You’ve no doubt already received an e-mail offering you a list to buy containing “qualified, decision makers” in your niche. This post considers whether or not you should take that option and purchase a list.
The short answer is “no”.
The long answer is still “no” and here’s some context on why that is.
To further clarify, the answer was “no” before the introduction of GDPR in May 2018, and it’s still “no” now.
If you’re not already familiar with GDPR there are more posts out there explaining it than you have time to read. Hubspot provide a good overview here.
The primary objective of GDPR is to protect the personal data of EU citizens and, therefore, has an impact on any business (located anywhere) that processes this personal data.

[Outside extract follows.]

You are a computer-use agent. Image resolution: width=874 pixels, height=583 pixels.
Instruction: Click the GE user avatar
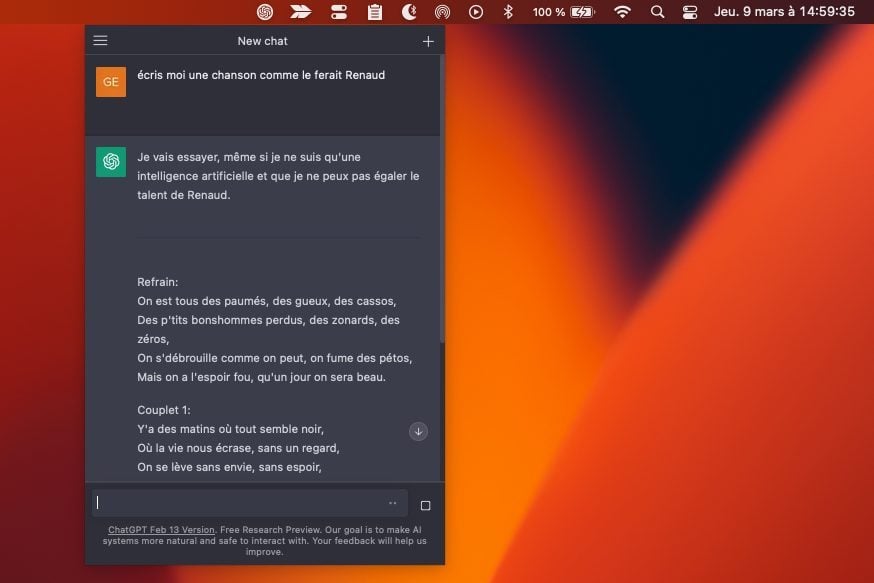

As you’re in our target market (B2B tech companies) then you might think this doesn’t apply to you (as its aim is to protect the personal data of EU citizens). However, if the businesses you target are sole traders or partner based then you should treat your communication with those individuals as ‘personal data’ in which case GDPR does apply. If the businesses you target are not sole traders or partnerships then GDPR doesn’t directly apply (although the Privacy and Electronic Communications Regulations – PERC – do, as does CAN-SPAM).
So why wouldn’t you buy a list and start communicating with the contacts on that list? Before getting into that more fully, it’s important to recognise that your ability to communicate with any contact is not restricted to having the contact’s “consent”. Within the Data Protection regulations there are six lawful reasons to process personal data and “consent” is just one of them.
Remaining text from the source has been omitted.